Collected data entries
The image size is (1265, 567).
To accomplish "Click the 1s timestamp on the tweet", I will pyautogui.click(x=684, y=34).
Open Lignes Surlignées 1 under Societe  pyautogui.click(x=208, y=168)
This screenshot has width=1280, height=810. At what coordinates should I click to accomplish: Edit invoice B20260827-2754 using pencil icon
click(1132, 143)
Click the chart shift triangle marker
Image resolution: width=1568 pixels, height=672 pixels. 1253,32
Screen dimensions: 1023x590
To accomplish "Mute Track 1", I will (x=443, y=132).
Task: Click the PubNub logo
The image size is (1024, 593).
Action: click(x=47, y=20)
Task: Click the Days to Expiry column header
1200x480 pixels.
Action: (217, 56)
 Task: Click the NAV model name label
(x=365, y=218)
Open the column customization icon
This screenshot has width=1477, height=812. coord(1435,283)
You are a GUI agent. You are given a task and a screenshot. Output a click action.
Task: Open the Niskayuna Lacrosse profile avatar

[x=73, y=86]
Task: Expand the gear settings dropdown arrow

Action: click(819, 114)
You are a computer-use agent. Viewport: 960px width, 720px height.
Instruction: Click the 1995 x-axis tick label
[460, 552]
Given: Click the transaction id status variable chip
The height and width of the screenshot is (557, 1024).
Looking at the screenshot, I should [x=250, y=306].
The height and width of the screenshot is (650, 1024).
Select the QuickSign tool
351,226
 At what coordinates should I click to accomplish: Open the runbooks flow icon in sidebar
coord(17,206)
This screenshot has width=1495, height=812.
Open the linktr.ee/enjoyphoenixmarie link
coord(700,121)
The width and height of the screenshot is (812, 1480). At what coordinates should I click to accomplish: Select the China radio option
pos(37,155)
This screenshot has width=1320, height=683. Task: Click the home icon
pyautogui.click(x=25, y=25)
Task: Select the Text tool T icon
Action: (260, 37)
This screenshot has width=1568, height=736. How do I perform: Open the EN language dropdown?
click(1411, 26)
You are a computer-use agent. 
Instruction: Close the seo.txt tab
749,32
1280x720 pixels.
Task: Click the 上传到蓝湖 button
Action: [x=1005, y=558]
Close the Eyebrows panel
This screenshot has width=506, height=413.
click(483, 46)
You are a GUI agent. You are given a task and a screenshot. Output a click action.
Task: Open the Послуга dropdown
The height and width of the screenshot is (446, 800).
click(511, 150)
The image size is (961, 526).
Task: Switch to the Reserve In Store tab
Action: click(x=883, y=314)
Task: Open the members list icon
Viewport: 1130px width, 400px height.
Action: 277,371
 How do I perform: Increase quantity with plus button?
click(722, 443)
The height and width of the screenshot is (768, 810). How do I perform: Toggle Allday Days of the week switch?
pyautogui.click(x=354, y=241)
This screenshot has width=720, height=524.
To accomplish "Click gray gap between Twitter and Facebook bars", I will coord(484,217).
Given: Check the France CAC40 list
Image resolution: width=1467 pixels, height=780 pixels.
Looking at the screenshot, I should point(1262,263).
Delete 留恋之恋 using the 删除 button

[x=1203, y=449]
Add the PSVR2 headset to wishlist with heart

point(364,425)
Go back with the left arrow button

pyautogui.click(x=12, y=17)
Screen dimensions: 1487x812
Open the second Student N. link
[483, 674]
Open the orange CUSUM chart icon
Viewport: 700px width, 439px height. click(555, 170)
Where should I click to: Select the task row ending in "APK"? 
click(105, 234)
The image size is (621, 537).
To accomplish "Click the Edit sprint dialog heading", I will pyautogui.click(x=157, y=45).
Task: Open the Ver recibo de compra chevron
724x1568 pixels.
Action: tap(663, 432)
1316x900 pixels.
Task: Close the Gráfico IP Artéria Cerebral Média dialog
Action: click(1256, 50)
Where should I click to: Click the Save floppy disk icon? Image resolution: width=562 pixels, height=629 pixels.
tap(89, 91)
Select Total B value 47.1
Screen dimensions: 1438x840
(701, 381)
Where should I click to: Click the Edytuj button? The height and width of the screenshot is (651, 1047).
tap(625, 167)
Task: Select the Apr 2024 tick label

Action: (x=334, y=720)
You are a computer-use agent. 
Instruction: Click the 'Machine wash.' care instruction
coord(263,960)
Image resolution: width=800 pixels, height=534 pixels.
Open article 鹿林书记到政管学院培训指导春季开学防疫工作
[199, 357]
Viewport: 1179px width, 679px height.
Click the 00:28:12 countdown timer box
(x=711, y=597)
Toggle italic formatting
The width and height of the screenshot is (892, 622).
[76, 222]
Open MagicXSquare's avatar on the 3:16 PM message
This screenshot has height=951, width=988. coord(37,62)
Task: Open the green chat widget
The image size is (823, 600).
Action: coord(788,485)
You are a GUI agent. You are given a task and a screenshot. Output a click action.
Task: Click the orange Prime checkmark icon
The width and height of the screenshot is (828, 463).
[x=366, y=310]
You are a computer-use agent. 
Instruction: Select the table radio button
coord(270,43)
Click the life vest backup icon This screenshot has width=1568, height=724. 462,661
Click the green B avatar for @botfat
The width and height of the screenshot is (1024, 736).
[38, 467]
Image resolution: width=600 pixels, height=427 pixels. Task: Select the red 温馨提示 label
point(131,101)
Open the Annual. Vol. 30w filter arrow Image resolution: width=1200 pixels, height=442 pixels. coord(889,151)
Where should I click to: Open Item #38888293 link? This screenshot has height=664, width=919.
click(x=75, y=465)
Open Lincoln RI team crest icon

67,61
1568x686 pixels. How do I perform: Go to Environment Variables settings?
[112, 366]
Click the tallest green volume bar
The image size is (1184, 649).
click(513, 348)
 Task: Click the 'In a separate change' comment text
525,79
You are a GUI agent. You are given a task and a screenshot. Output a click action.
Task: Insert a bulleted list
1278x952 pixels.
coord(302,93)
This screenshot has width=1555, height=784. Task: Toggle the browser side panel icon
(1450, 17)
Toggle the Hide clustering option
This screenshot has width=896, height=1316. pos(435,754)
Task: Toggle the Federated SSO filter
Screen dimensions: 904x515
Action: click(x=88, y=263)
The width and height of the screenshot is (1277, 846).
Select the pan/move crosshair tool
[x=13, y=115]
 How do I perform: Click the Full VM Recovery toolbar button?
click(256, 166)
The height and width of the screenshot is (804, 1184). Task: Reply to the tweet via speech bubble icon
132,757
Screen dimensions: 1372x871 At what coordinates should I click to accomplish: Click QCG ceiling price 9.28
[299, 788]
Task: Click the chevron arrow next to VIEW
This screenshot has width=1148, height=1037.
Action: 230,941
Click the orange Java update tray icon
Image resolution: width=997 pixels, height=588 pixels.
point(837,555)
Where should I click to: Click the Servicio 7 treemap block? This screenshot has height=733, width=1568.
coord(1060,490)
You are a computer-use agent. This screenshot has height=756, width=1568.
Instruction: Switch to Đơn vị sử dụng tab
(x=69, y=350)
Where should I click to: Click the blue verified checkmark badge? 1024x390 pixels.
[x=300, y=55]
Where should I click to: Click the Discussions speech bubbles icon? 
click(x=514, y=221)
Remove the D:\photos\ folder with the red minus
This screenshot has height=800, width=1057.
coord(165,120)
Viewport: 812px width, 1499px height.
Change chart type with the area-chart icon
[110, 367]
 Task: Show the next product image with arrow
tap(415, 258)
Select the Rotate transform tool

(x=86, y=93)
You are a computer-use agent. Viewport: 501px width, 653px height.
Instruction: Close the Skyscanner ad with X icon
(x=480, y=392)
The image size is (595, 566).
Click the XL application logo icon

PROBLEM REQUIREMENTS
What is the count of lines in the data above containing the string "filter"? Write the number and nothing else.

SOLUTION TO THIS EXERCISE
2